Başbakan Binali Yıldırım, ’10 Aralık İnsan Hakları Günü’ dolayısıyla yayımladığı mesajda, "Birleşmiş Milletler İnsan Hakları Evrensel Beyannamesi’nin kabul edilişinin 69. yılını kutlamaktayız. Modern insan hakları anlayışının temellerini atan İnsan Hakları Evrensel Beyannamesi, 69 yıl boyunca insan haklarıyla ilgili çok sayıda sözleşme ve bildirinin ortaya çıkışına rehberlik etmiştir.Türkiye, hak ve özgürlüklerin korunup geliştirilmesine yönelik uluslararası çalışmalarda her zaman öncü ülkeler arasında yer almayı amaç edinmiştir. Vatandaşlarımızın temel hak ve özgürlüklerinden, kökenlerine bakılmaksızın, bireysel olarak kanun önünde eşit ve serbest şekilde yararlanmaları devletimizin temelini teşkil etmektedir.İnsan Hakları Evrensel Beyannamesi’nin kabul edilişinin 69’ncu yıl dönümünde dahi, dünyanın birçok köşesinde değişik boyutlarda insan hakları sorunları yaşanmaktadır. Uluslararası kamuoyunun dünyamızın birçok bölgesinde yaşanan insani trajedilere, göç, iç savaş ve mülteci akımları gibi felaketlere karşı gösterdiği duyarsızlık üzücü ve düşündürücüdür. Aynı şekilde, terörizm, ırkçılık, hoşgörüsüzlük, ayrımcılık, İslam karşıtlığı ve yabancı düşmanlığı gibi olgulara karşı da uluslararası toplumun ortak ve etkili tedbirler alabilmesi maalesef hala mümkün olmamaktadır. Bunun en son örneği Kudüs’te olanlar ve Filistinlilere yapılanlar, uygulanan baskılardır.
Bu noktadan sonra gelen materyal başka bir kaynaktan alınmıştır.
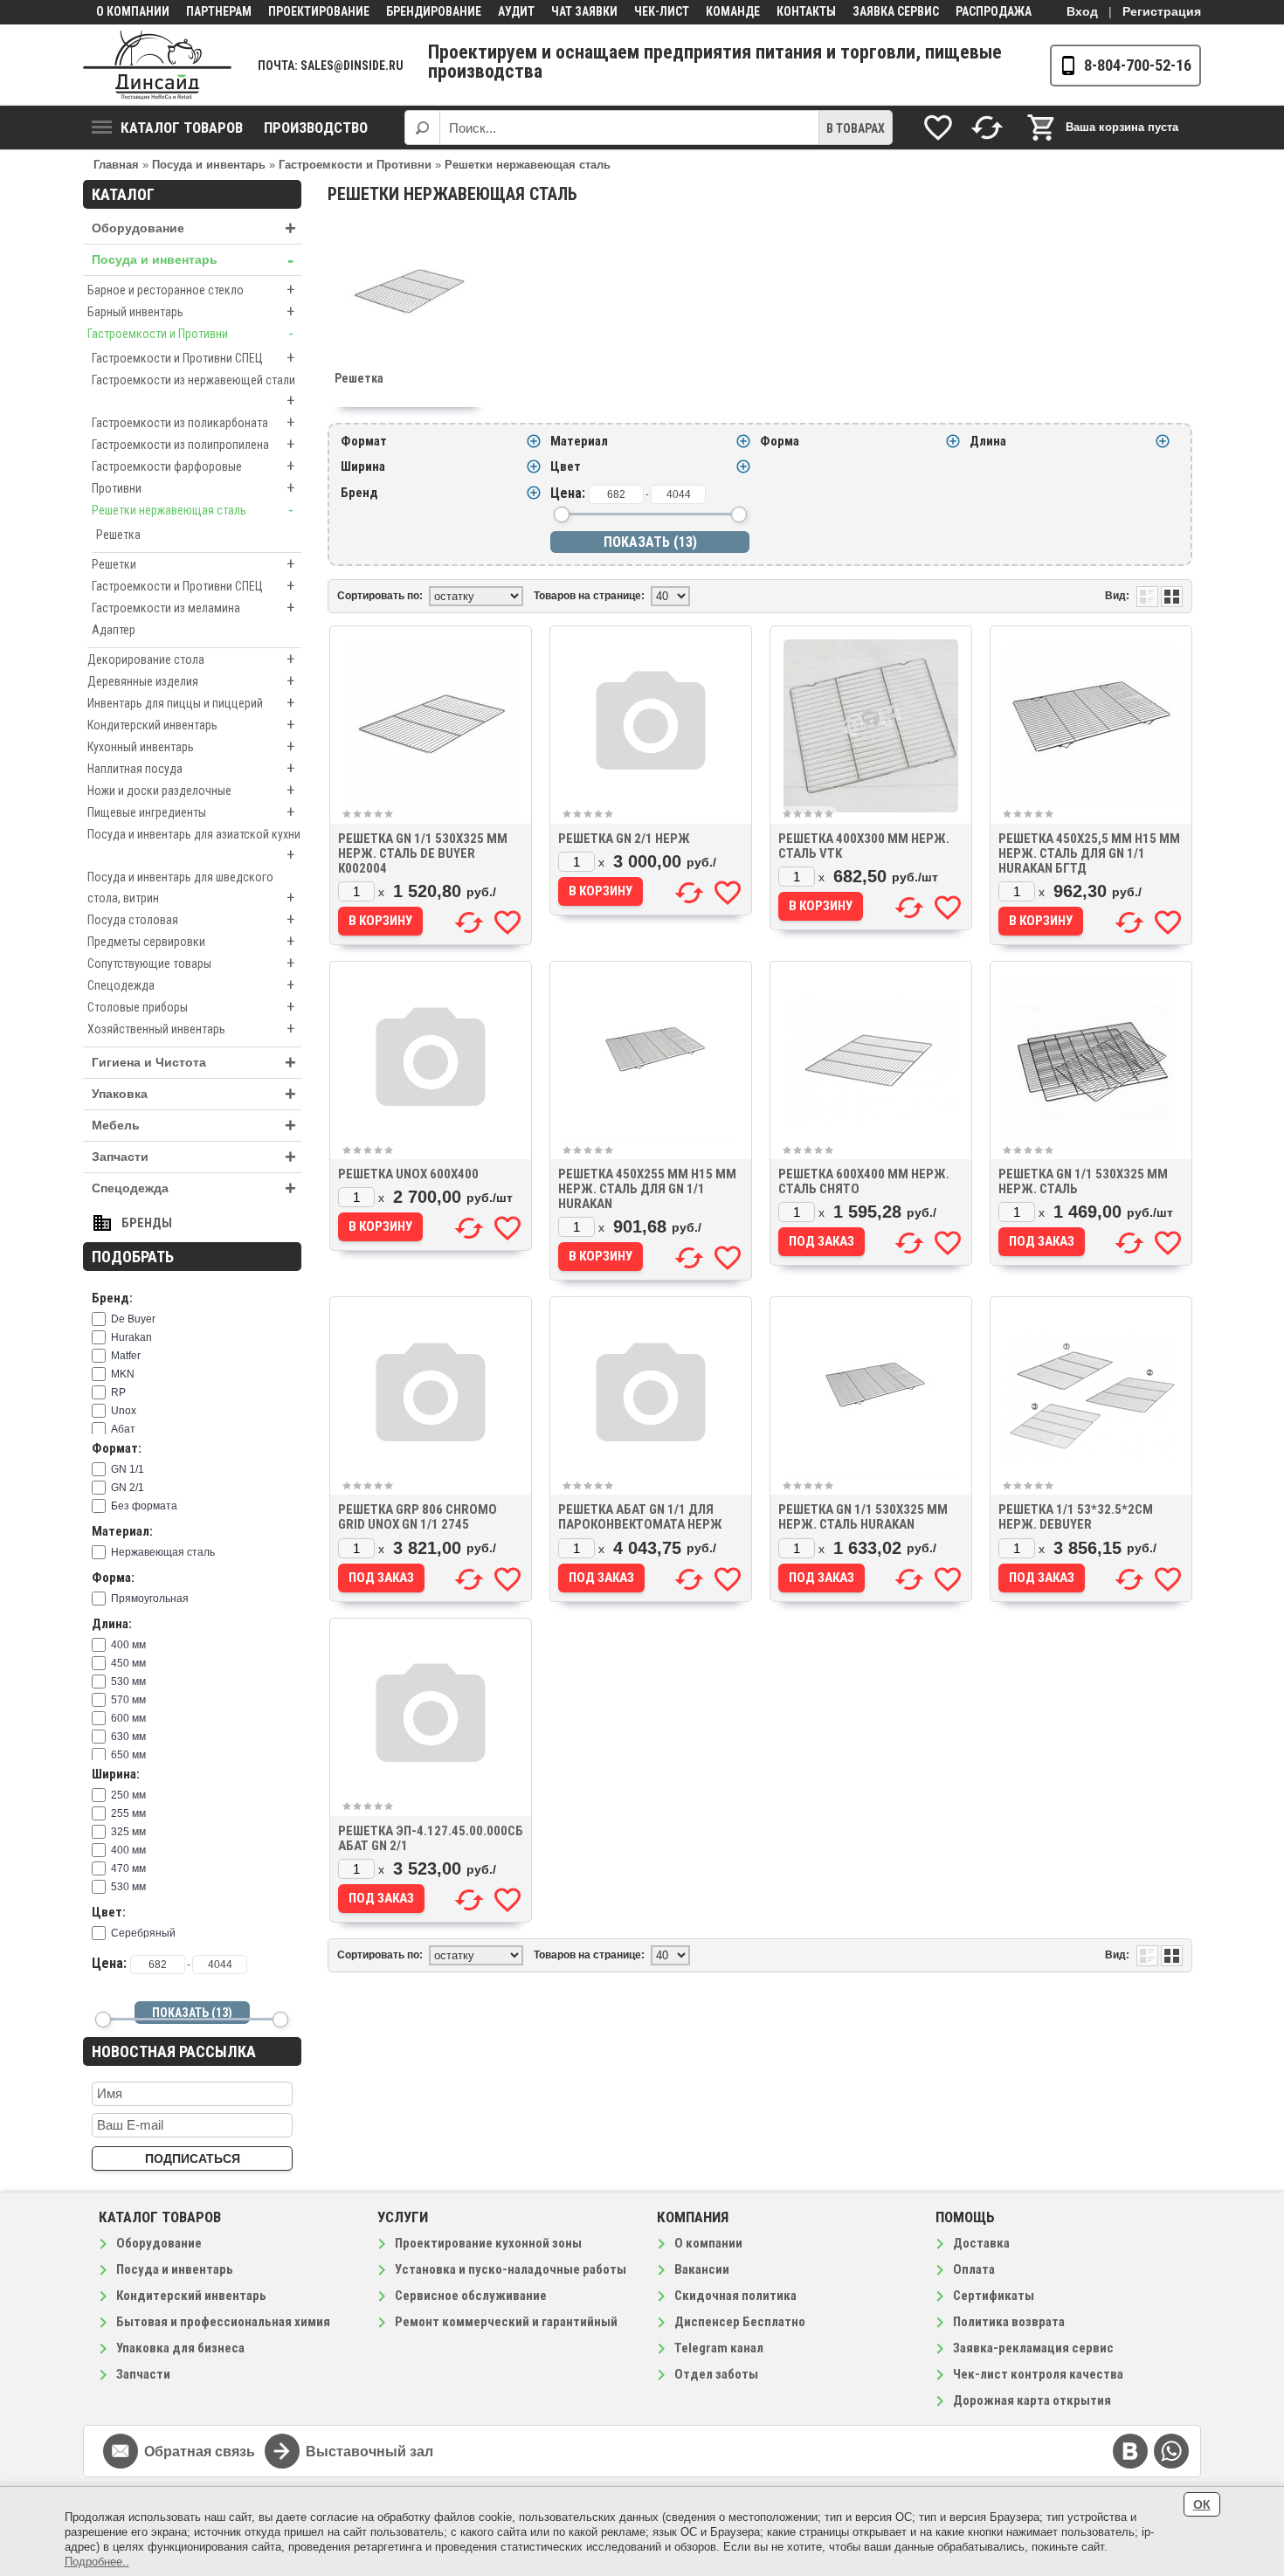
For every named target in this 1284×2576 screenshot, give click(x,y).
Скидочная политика (735, 2295)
Aynı şekilde Rohinga Müslümanlarına reva görülenler insan haklarının ayaklar altına alınmasıdır. İnsan haklarının geliştirilmesi, korunması ve yaygınlaştırılması için, ülkeler, uluslararası örgütler, kurumlar ve sivil toplum kuruluşları arasındaki işbirliğinin güçlendirilmesi gereklidir" ifadelerini kullandı.
’15 TEMMUZ’ VURGUSU
Yıldırım, mesajında şunları kaydetti:
"Türkiye karşı karşıya olduğu terör tehditlerine rağmen, şeffaflık anlayışı içinde uluslararası kuruluşlarla insan hakları alanındaki işbirliğini yoğun olarak sürdürmektedir. Aziz milletimiz, 15 Temmuz terörist darbe girişimi sırasında demokrasi ve insan hakları değerlerine bağlılık bakımından tarihi bir başarı sergilemiş, bu değerlere bağlılığının sembolik olmadığını ve gerektiğinde bu uğurda canını feda edecek ölçüde mücadele gösterebileceğini ispatlamıştır.Tüm bireylere insan olmanın onuruna yakışan yaşam standartları sağlamak ve onları haksızlıklara karşı korumak devletlerin asli görevidir. Bu vesileyle, ülkelerin kendi gayretleri ve uluslararası toplumun işbirliğiyle insan haklarının istisnasız dünyanın her köşesinde hakim kılındığı bir dünya düzeni diliyor; Aziz milletimizin ve tüm insanlığın İnsan Hakları Günü’nü içtenlikle tebrik ediyorum."